++++ LISTED ENTRIES ++++
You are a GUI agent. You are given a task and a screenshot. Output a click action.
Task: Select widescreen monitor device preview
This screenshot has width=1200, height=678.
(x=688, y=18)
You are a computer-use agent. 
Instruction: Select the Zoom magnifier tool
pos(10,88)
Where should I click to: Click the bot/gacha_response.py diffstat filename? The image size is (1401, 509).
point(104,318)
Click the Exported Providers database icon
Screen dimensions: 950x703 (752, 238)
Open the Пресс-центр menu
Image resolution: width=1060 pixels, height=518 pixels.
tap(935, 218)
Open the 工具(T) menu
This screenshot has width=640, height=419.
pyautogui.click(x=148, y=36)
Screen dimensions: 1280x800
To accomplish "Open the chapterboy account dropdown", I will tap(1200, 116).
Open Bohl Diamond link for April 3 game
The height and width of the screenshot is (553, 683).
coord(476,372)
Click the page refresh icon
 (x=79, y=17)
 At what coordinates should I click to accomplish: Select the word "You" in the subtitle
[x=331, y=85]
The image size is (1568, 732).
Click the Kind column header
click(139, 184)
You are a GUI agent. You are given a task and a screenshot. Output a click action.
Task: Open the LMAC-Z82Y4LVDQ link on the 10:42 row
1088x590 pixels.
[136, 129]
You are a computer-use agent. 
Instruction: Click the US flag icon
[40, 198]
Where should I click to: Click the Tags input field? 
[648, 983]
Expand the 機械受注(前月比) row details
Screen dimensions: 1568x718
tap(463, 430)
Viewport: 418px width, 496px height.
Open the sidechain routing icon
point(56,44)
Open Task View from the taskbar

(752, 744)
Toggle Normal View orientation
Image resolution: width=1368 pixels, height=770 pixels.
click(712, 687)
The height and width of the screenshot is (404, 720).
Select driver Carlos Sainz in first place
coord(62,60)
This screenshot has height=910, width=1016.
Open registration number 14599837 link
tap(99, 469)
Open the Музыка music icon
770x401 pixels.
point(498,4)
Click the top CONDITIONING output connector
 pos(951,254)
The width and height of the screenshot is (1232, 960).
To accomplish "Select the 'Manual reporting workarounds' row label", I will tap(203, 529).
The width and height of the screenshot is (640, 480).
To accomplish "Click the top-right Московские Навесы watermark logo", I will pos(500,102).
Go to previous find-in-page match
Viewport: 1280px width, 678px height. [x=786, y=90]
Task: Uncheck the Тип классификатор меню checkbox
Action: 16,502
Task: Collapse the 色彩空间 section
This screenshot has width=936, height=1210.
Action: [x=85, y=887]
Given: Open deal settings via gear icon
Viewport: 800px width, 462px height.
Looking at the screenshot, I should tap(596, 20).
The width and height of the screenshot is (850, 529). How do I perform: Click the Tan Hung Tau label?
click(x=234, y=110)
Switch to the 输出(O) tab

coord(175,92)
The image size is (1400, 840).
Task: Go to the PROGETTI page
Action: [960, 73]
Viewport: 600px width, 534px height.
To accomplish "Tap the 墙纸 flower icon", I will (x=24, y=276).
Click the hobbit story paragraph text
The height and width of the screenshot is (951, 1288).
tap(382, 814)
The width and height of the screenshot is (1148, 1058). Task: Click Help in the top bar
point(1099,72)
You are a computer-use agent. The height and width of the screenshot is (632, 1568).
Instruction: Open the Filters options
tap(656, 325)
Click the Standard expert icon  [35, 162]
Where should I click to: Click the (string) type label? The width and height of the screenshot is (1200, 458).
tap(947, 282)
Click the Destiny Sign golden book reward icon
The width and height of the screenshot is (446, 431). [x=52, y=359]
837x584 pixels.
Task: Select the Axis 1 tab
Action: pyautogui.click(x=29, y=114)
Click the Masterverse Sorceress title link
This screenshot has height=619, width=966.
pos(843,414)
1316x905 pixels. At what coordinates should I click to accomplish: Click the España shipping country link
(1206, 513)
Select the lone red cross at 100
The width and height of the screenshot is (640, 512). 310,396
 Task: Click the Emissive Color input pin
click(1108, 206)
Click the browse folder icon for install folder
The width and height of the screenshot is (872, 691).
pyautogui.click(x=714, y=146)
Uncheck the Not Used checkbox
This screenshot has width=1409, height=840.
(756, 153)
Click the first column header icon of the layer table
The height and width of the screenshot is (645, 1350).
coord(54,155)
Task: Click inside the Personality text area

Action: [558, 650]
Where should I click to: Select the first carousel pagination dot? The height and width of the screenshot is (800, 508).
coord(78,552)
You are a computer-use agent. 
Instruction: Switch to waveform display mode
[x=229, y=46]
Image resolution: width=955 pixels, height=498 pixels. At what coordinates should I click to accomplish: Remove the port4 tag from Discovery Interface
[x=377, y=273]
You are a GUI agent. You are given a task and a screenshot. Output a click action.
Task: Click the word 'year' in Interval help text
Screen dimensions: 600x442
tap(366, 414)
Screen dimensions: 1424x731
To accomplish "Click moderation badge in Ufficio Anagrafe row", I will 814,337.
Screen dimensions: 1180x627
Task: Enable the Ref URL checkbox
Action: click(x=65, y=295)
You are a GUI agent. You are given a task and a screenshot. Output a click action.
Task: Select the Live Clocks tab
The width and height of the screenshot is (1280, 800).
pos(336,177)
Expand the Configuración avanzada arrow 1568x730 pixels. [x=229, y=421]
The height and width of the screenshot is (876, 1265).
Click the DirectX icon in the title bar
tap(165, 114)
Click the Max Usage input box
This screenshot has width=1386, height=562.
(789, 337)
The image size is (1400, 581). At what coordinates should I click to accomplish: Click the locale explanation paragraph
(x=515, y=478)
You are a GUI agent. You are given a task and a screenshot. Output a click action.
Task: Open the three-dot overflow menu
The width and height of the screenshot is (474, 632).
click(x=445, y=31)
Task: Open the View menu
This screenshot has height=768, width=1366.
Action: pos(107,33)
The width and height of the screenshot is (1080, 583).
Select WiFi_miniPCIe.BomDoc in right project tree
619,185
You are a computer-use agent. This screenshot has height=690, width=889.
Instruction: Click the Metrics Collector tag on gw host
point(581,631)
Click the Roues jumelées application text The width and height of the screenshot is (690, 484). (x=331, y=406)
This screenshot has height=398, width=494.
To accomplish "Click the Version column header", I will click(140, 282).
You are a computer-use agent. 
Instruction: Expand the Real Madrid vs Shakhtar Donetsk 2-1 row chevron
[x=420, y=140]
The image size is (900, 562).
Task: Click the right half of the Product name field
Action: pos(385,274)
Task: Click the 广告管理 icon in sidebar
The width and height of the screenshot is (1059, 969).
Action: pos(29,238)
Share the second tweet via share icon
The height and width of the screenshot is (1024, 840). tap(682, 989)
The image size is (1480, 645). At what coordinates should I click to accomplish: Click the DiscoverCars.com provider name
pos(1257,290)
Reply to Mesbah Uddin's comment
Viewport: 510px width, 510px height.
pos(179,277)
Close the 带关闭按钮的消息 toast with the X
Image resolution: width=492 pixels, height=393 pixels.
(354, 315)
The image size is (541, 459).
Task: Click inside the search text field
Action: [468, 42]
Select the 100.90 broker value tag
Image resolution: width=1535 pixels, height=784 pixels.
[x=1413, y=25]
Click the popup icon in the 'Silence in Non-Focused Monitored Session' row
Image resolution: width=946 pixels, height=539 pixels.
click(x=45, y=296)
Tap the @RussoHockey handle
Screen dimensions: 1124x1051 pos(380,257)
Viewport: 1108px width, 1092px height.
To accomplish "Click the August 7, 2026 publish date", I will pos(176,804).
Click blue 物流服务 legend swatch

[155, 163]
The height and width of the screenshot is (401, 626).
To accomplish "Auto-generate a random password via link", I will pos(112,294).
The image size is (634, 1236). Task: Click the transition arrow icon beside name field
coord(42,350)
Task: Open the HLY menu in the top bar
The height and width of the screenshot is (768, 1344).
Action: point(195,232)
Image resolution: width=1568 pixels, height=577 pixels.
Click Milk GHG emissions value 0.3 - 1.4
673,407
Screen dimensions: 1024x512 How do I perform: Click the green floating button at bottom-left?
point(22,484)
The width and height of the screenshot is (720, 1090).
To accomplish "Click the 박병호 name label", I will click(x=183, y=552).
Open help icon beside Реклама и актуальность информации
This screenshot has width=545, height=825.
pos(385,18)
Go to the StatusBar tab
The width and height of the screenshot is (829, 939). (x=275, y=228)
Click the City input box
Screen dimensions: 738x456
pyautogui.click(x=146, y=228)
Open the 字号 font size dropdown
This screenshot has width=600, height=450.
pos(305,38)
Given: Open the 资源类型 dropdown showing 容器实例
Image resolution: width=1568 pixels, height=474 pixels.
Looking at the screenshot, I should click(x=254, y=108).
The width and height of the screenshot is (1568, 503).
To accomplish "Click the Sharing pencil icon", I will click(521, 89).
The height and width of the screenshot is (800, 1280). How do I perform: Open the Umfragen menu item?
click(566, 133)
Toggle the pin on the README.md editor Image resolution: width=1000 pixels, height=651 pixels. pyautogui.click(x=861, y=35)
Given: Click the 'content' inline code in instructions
++++
* [ACTION ITEM]: Set down, exactly and in full, the lines from the one containing "Screen dimensions: 738x456" through the end of the entries; no other line belongs.

* [WRITTEN ANSWER]:
Screen dimensions: 738x456
pyautogui.click(x=146, y=228)
Open the 字号 font size dropdown
This screenshot has width=600, height=450.
pos(305,38)
Given: Open the 资源类型 dropdown showing 容器实例
Image resolution: width=1568 pixels, height=474 pixels.
Looking at the screenshot, I should click(x=254, y=108).
The width and height of the screenshot is (1568, 503).
To accomplish "Click the Sharing pencil icon", I will click(521, 89).
The height and width of the screenshot is (800, 1280). How do I perform: Open the Umfragen menu item?
click(566, 133)
Toggle the pin on the README.md editor Image resolution: width=1000 pixels, height=651 pixels. pyautogui.click(x=861, y=35)
Given: Click the 'content' inline code in instructions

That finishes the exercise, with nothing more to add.